Exercise objective — Lay out the lines of the material from the line with "How do I perform: Click" up to and including the line with "coord(163,511)" as a numbered list, leaving out blank lines.

Pointing records for text and elements —
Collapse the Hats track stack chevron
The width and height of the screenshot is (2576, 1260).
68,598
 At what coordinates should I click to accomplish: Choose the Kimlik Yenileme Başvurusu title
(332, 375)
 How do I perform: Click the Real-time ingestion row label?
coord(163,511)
---
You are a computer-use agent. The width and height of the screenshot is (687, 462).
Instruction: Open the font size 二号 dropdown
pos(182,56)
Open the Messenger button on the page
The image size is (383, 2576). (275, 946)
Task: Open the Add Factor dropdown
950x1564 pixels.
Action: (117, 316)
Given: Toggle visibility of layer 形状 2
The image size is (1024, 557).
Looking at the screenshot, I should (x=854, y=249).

Final result —
1.  How do I perform: Click the Real-time ingestion row label?
2. coord(163,511)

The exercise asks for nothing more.